The series is set 15 years after the original series finale, and follows Raylan Givens, who now resides in Miami. He continues working as a U.S. Marshal while helping raise his daughter, Willa. However, he soon finds himself in Detroit when a criminal, Clement Mansell, starts wreaking havoc. In the episode, Raylan and Carolyn plan their next move against Mansell, while Sandy questions her relationship with him.

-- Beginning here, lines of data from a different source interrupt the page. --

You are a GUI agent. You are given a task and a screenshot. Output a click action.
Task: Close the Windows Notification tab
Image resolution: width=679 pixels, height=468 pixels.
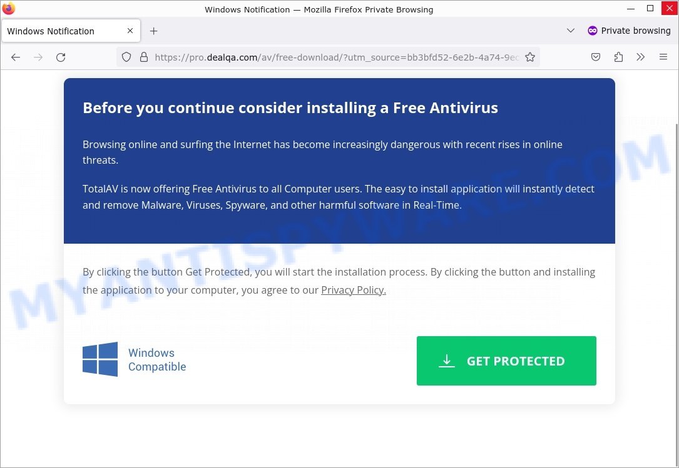[130, 31]
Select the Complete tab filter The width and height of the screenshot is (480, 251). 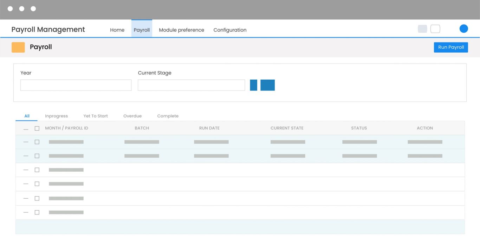point(168,116)
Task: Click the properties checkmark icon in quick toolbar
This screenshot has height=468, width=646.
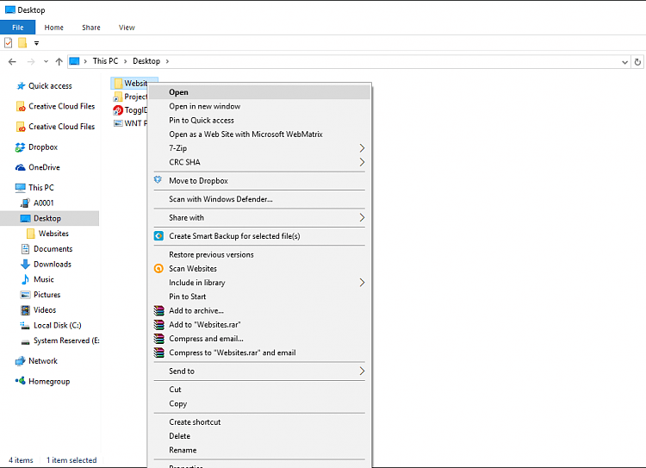Action: [x=9, y=43]
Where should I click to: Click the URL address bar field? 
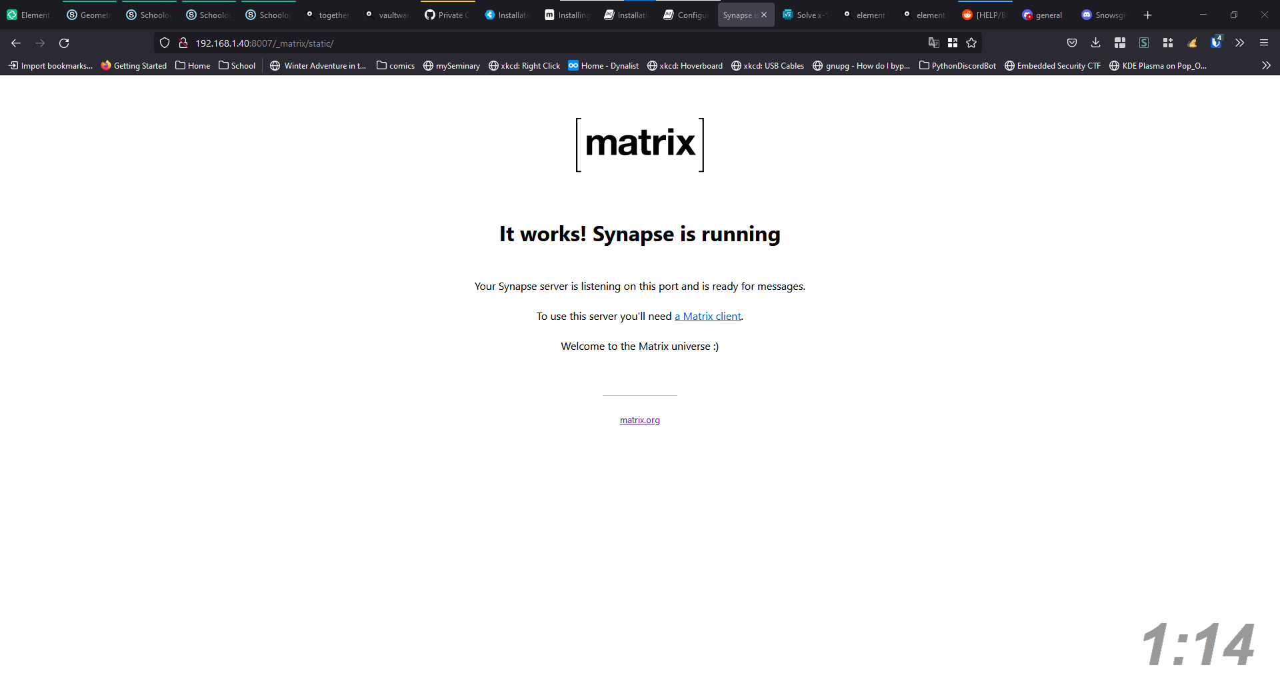point(533,43)
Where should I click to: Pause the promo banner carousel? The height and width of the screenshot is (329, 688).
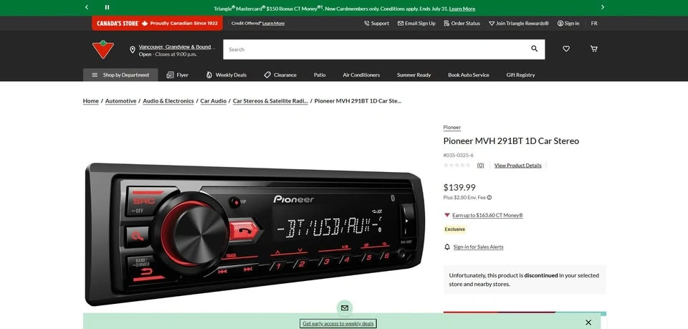coord(108,7)
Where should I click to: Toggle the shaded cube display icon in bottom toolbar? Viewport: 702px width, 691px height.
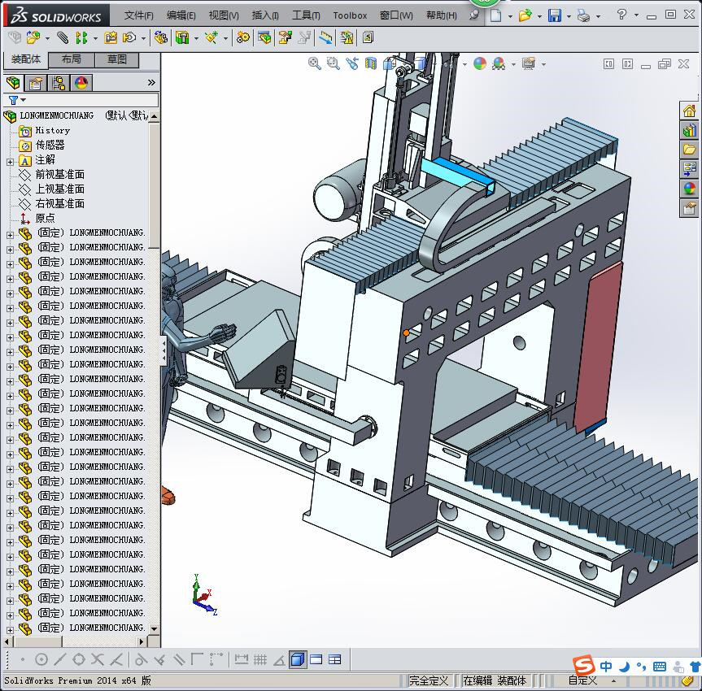pos(298,659)
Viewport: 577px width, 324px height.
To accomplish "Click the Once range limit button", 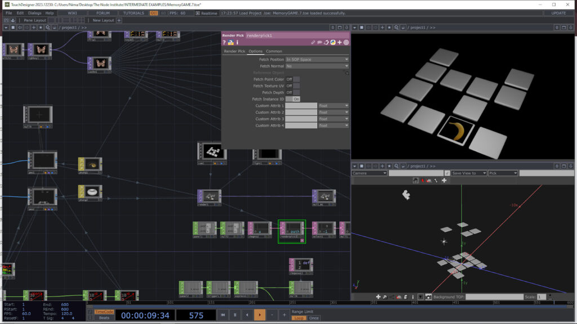I will (314, 318).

According to Nielsen Media Research, the episode was seen by an estimated 0.590 million household viewers and gained a 0.06 ratings share among adults aged 18–49. The episode received positive reviews from critics, who praised the performances and set-up for the finale, although some still felt unconvinced about the season's narrative choices.

==Plot==
In 1988, Sweety (Vondie Curtis-Hall) plays with his band at a nightclub. Sweety is also revealed to be taking care of a young Carolyn, after promising her dying father to do so. He takes her to a dilapidated bar, planning to reconstruct it and turn into a new tavern for him.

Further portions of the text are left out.